- [Text segment]
((
On April 15, 2019, BET announced that they had ordered the eight-episode comedy series, Twenties, written by Lena Waithe. Waithe is the co-showrunner with Fales-Hill. The two are also executive producers with Rishi Rajani and Andrew Coles. The director of the pilot, and co-executive producer is Justin Tipping.

Of her experience filming Twenties, Waithe stated that BET gave no notes and was supportive of the producers' creative vision.

On June 26, 2020, BET renewed the series for a second season. A talk show hosted by B. Scott, Twenties After-Show With B. Scott, premiered on October 13, 2021.

=== Release ===
The series premiered on March 4, 2020. The second season premiered on October 13, 2021.
))
Collected data:
((
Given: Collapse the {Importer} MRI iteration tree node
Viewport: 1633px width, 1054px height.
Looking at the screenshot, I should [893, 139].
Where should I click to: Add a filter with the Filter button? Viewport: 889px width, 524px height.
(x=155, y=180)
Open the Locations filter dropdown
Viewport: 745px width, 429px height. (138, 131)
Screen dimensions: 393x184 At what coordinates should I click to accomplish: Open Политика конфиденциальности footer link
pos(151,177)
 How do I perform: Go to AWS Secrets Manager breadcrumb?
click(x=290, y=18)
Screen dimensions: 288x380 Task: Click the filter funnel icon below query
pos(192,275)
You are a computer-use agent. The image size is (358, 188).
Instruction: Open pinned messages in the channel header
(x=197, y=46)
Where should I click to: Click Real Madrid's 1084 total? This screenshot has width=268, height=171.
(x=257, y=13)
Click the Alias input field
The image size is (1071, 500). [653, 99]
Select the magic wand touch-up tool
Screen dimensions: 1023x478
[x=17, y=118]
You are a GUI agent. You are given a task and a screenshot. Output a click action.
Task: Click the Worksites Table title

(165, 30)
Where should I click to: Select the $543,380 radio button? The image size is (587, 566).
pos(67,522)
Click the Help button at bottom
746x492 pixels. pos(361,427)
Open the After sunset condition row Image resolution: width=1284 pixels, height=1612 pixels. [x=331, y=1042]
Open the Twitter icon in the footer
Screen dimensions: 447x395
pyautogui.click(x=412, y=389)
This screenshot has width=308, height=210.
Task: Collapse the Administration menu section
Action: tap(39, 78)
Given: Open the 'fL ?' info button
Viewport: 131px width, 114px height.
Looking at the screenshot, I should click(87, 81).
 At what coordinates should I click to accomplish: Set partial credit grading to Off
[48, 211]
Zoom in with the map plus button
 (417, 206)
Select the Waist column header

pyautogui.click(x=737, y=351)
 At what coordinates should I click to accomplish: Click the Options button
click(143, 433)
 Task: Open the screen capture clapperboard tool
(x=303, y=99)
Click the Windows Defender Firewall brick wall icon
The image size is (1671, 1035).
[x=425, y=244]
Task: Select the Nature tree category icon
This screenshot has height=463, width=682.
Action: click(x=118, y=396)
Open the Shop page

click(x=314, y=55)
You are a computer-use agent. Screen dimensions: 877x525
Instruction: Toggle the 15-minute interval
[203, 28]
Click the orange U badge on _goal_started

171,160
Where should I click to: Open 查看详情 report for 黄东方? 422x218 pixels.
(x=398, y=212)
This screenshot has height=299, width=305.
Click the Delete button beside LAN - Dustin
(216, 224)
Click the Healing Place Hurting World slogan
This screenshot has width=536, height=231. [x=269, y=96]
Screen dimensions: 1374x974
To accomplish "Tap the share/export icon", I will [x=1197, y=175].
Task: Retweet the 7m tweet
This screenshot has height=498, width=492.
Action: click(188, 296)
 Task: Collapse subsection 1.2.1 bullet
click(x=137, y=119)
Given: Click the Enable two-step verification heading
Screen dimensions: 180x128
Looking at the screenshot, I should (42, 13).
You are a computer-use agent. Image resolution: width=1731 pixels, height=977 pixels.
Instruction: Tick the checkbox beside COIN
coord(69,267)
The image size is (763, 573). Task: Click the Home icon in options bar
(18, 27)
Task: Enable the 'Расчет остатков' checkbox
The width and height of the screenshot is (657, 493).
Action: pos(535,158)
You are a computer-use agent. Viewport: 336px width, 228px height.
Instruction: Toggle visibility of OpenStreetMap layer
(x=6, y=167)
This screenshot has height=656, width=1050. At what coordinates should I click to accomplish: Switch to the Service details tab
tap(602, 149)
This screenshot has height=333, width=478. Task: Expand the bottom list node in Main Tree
))
- [Requirement 1]
Answer these questions using the passage about the series Twenties:
(a) How many episodes were in the series BET ordered?
(b) Who directed the pilot?
(c) On what date did the series premiere?
- [Requirement 2]
Turn the paragraph beginning "On April 15, 2019, BET announced" in the passage about the series Twenties into a short list that keeps its main facts.

- [Task solution 1]
(a) Eight episodes.
(b) Justin Tipping.
(c) March 4, 2020.

- [Task solution 2]
- April 15, 2019: BET ordered Twenties, an eight-episode comedy series written by Lena Waithe.
- Co-showrunners: Waithe and Fales-Hill.
- Executive producers: Waithe, Fales-Hill, Rishi Rajani and Andrew Coles.
- Pilot director and co-executive producer: Justin Tipping.